India says a USTR delegation led by Jamieson Greer will visit New Delhi on June 23-24 for final-stage talks on the first tranche of a bilateral trade agreement.
India says a U.S. Trade Representative delegation led by Jamieson Greer will visit New Delhi on June 23-24 for talks on the first tranche of a bilateral trade agreement, with preferential tariff treatment among the issues under discussion.
Commerce Secretary Rajesh Agrawal confirmed the visit, according to reporting from Times of India and Economic Times. The talks are expected to involve Commerce and Industry Minister Piyush Goyal.
What the visit is for
The planned trip is being described as a final-stage round of talks on the first phase of the India-U.S. trade pact. Reporting so far indicates the two sides are aiming to give the deal its final touches rather than announce a completed broader agreement.

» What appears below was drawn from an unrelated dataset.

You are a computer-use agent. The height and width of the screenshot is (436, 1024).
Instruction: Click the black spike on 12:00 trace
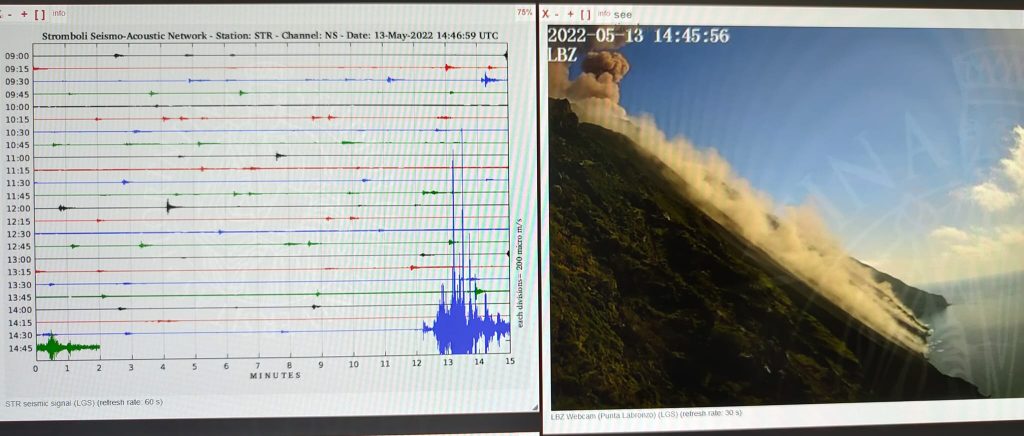[x=168, y=207]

Preferential tariff treatment is one of the key issues being discussed, alongside other market-access questions that have not yet been detailed publicly.
Where the talks stand
India and the U.S. have been negotiating a bilateral trade agreement for months. Earlier reporting in June suggested much of the first-tranche legal text had already been finalized, but some details still needed to be settled.
The current reports point to a high-level ministerial meeting in New Delhi as the next step, rather than another technical round.
What happens next
The most immediate milestone is the June 23-24 visit itself. Any official readout from USTR or India will show whether the talks produced a final text, a framework, or only further negotiation.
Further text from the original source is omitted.